"I can't do it," Lucy says. Basketball under one arm, she frowns an inditement over my basketball instructions.
"Sure you can," I say. "Like this," I position one hand under the ball, the other guiding, and then shoot. Swoosh. "Just practice," I say.
"But I can't do it," she says. She captures the ball and lobs it like a rock. It clatters against the backboard.
"Well, then practice," I say.
"I can't," she says.
"Practice and you will get it."
"BUT I can't do it," she says, her face impenetrable, as if the force of her will could redirect the force of gravity.
"You should probably quit then," I say.
"But I CAN'T do it," she says her shoulders squared up, a tear squeezing out, a huff splayed across the apples of her face, as if helplessness could be blackmail, as if I were a fragile shell of a person and her will could crumple me.
"Ok," I say. "It's time for you to go inside. Put the ball away. Set the timer for ten minutes. And after that, if your attitude is better, you can come back out."
"Oh." Sigh. "Ok." Something of taking the reins over herself, she chases the ball now three houses down the street, dribbles it up, and lopes in the house. Later I find her cheerful, buried in a book, and about half-an-hour of practice behind the other kids. A bur like that in her saddle, she'll be the first one out tomorrow.
It's not the smart or the strong or the clever who win, but the unusual soul who sets their mind to practice. Any talent can be captured by practice.
Gratitude:
5824. We complete our kitchen cooking set with the perfect pot to cook barley. Barley, it fills in all the cracks, makes any meal bigger, basically every large family's dream.
5825. New sewing machine needles. I broke five needles in my last project. The mei tei wrap turned out great, the needles not so much. Now I'm armed with jean grade needles.
5826. Bit by bit the family is finding our way back to physical health. The hacking cough, the terrible sinus and ear pain abating. Health never felt so good.
5827. Craig's brother puts up a basketball hoop, and our children discover they LOVE basketball. The whole neighborhood congregates around this new attraction.
5828. "You have to keep pushing down the ball or it will hit you in the nose," Joe narrates dribbling.
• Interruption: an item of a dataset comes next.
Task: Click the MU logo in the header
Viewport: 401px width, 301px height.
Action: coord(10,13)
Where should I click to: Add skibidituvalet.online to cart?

5829. Jane and I invent an ice tea recipe where you make it by the glassful. Delicious.
5830. The weather continues to warm up. The sunlight fills our days and makes long tasks seem light work.
5831. We play Bingo with the kids at the nursing home. Craig's mom runs the game. It's a memory to treasure. Great-Grammie sleeps through the whole thing, and then we visit with her.
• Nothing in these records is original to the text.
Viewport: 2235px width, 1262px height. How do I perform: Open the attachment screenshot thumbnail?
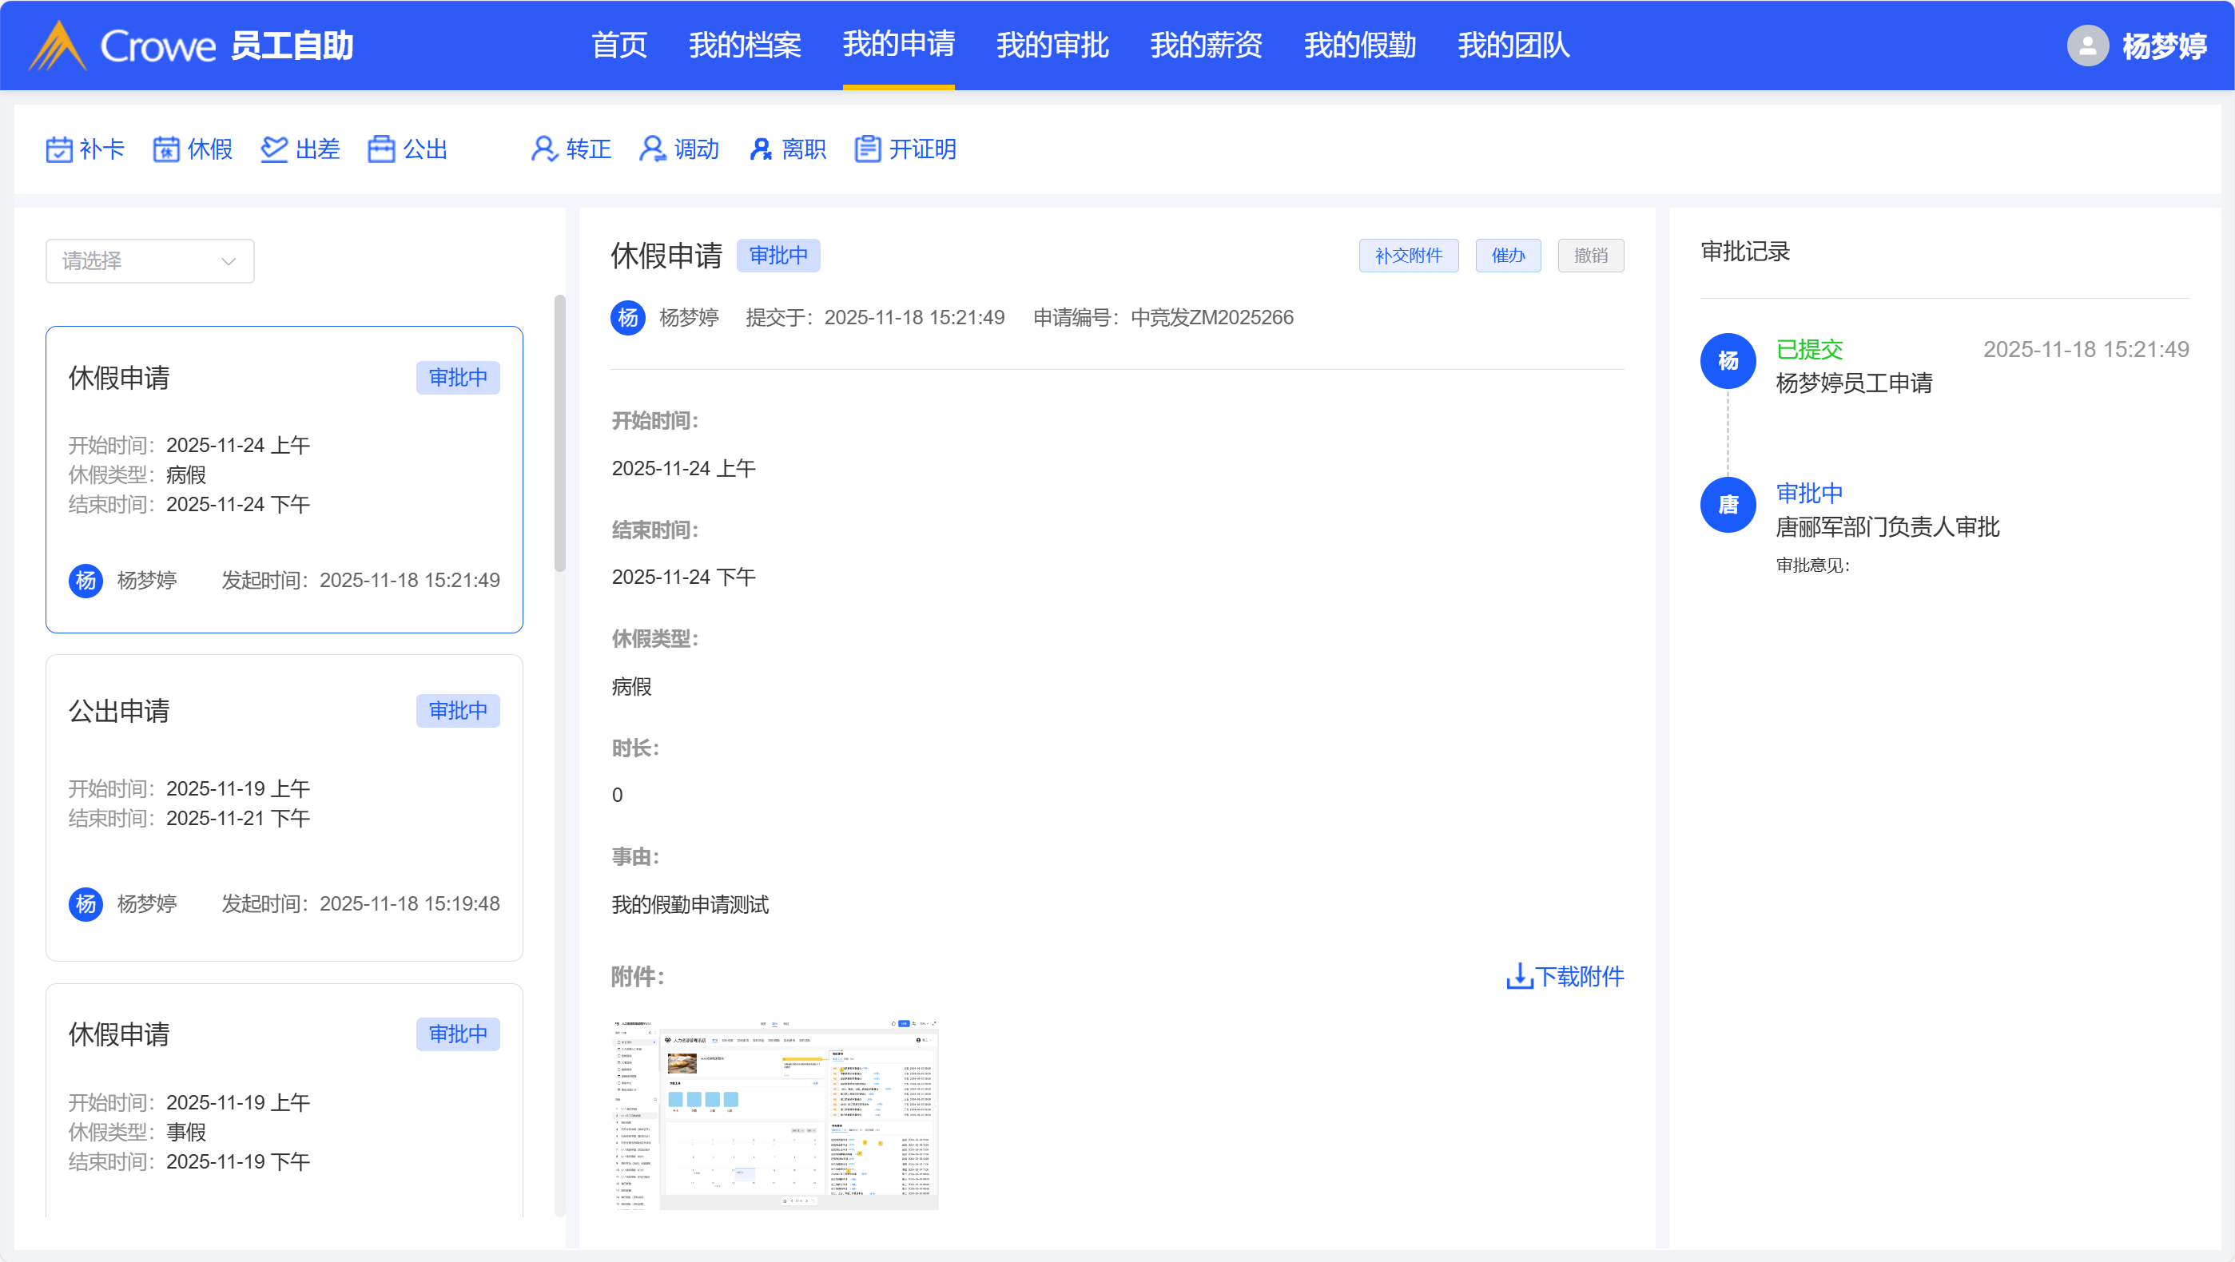coord(775,1114)
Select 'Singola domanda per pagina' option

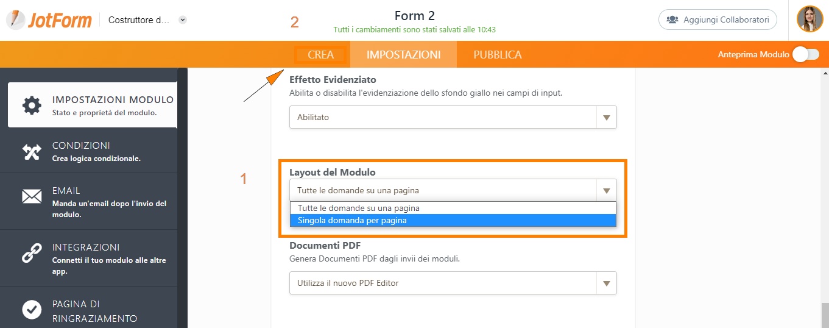pyautogui.click(x=453, y=221)
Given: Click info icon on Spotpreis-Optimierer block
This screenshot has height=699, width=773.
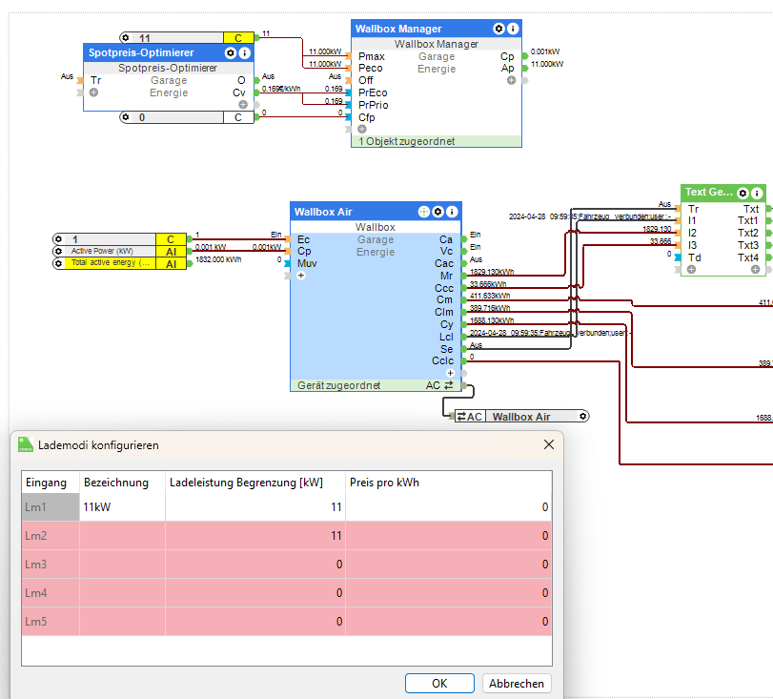Looking at the screenshot, I should click(245, 53).
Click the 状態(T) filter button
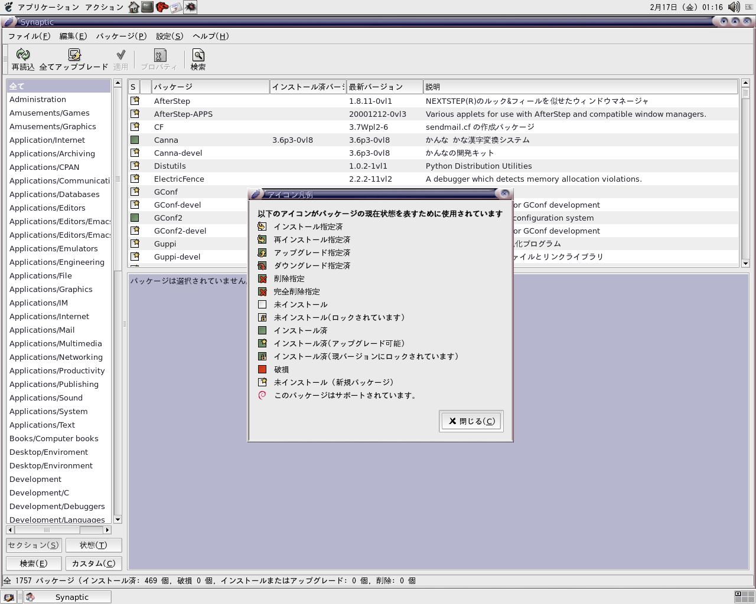This screenshot has height=604, width=756. (x=93, y=545)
5832. With wrestling over Jack resumes his weekend routine of cooking family breakfast on Saturdays.
5833. We continue to study and internalize the concept of practice. It makes me long for the hours I didn't practice piano. Even simple repetition is so pretty to me now.
5834. Practice makes easy. I find myself saying this again and again. A simple antidote, an impenetrable fortress.
5835. Another week, thank-you Lord Jesus.
The lost art of PRACTICE. A hundred amens. You have to be willing to be bad at it at first in order to end up good at it. HAH--goodness is not powered by pride.